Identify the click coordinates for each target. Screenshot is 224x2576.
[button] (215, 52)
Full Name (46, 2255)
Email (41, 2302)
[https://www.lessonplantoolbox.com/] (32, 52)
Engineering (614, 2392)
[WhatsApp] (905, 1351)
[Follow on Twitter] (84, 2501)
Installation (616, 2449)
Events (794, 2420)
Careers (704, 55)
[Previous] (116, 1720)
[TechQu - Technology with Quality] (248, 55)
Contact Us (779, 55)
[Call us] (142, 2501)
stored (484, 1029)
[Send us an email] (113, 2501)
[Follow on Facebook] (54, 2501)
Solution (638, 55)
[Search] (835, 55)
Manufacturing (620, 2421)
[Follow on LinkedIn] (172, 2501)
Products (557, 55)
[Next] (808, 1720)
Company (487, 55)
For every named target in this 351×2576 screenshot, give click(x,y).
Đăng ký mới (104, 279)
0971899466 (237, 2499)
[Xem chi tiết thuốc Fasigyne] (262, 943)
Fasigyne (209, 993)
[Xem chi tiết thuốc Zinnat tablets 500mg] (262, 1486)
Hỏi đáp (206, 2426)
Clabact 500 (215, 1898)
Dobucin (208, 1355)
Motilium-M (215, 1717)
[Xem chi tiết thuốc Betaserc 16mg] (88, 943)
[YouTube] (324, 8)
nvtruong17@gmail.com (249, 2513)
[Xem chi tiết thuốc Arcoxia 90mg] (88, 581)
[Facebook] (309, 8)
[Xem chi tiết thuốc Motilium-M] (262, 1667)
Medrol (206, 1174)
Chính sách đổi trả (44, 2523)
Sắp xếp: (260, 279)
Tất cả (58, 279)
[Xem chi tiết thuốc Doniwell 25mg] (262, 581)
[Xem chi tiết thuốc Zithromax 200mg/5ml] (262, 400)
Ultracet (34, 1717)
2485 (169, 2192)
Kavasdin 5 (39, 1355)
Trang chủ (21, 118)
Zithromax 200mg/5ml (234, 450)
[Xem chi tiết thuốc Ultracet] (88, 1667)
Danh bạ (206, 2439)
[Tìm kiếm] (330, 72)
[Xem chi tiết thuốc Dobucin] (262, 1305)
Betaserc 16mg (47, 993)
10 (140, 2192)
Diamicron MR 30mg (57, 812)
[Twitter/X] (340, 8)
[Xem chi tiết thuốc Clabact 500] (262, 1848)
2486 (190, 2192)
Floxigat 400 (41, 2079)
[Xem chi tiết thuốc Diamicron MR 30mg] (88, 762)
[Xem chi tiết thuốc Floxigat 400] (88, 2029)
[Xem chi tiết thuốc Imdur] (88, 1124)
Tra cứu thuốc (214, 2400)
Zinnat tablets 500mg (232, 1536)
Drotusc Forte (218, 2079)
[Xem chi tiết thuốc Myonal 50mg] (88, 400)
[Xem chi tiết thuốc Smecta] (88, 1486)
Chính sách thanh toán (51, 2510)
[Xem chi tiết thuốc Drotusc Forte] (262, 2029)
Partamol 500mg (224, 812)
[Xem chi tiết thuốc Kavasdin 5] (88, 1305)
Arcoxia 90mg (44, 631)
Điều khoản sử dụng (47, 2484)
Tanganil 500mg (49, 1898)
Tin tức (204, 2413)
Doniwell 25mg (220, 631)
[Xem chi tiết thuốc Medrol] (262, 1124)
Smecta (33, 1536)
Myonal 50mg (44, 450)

━━━━━━━━━━

Task
Every record above needs to be repeated word for word.

Reply to the task
Identify the click coordinates for each target. Screenshot is 224x2576.
[button] (215, 52)
Full Name (46, 2255)
Email (41, 2302)
[https://www.lessonplantoolbox.com/] (32, 52)
Engineering (614, 2392)
[WhatsApp] (905, 1351)
[Follow on Twitter] (84, 2501)
Installation (616, 2449)
Events (794, 2420)
Careers (704, 55)
[Previous] (116, 1720)
[TechQu - Technology with Quality] (248, 55)
Contact Us (779, 55)
[Call us] (142, 2501)
stored (484, 1029)
[Send us an email] (113, 2501)
[Follow on Facebook] (54, 2501)
Solution (638, 55)
[Search] (835, 55)
Manufacturing (620, 2421)
[Follow on LinkedIn] (172, 2501)
Products (557, 55)
[Next] (808, 1720)
Company (487, 55)
For every named target in this 351×2576 screenshot, give click(x,y).
Đăng ký mới (104, 279)
0971899466 (237, 2499)
[Xem chi tiết thuốc Fasigyne] (262, 943)
Fasigyne (209, 993)
[Xem chi tiết thuốc Zinnat tablets 500mg] (262, 1486)
Hỏi đáp (206, 2426)
Clabact 500 (215, 1898)
Dobucin (208, 1355)
Motilium-M (215, 1717)
[Xem chi tiết thuốc Betaserc 16mg] (88, 943)
[YouTube] (324, 8)
nvtruong17@gmail.com (249, 2513)
[Xem chi tiết thuốc Arcoxia 90mg] (88, 581)
[Facebook] (309, 8)
[Xem chi tiết thuốc Motilium-M] (262, 1667)
Medrol (206, 1174)
Chính sách đổi trả (44, 2523)
Sắp xếp: (260, 279)
Tất cả (58, 279)
[Xem chi tiết thuốc Doniwell 25mg] (262, 581)
[Xem chi tiết thuốc Zithromax 200mg/5ml] (262, 400)
Ultracet (34, 1717)
2485 (169, 2192)
Kavasdin 5 (39, 1355)
Trang chủ (21, 118)
Zithromax 200mg/5ml (234, 450)
[Xem chi tiết thuốc Ultracet] (88, 1667)
Danh bạ (206, 2439)
[Tìm kiếm] (330, 72)
[Xem chi tiết thuốc Dobucin] (262, 1305)
Betaserc 16mg (47, 993)
10 (140, 2192)
Diamicron MR 30mg (57, 812)
[Twitter/X] (340, 8)
[Xem chi tiết thuốc Clabact 500] (262, 1848)
2486 (190, 2192)
Floxigat 400 (41, 2079)
[Xem chi tiết thuốc Diamicron MR 30mg] (88, 762)
[Xem chi tiết thuốc Floxigat 400] (88, 2029)
[Xem chi tiết thuốc Imdur] (88, 1124)
Tra cứu thuốc (214, 2400)
Zinnat tablets 500mg (232, 1536)
Drotusc Forte (218, 2079)
[Xem chi tiết thuốc Myonal 50mg] (88, 400)
[Xem chi tiết thuốc Smecta] (88, 1486)
Chính sách thanh toán (51, 2510)
[Xem chi tiết thuốc Drotusc Forte] (262, 2029)
Partamol 500mg (224, 812)
[Xem chi tiết thuốc Kavasdin 5] (88, 1305)
Arcoxia 90mg (44, 631)
Điều khoản sử dụng (47, 2484)
Tanganil 500mg (49, 1898)
Tin tức (204, 2413)
Doniwell 25mg (220, 631)
[Xem chi tiết thuốc Medrol] (262, 1124)
Smecta (33, 1536)
Myonal 50mg (44, 450)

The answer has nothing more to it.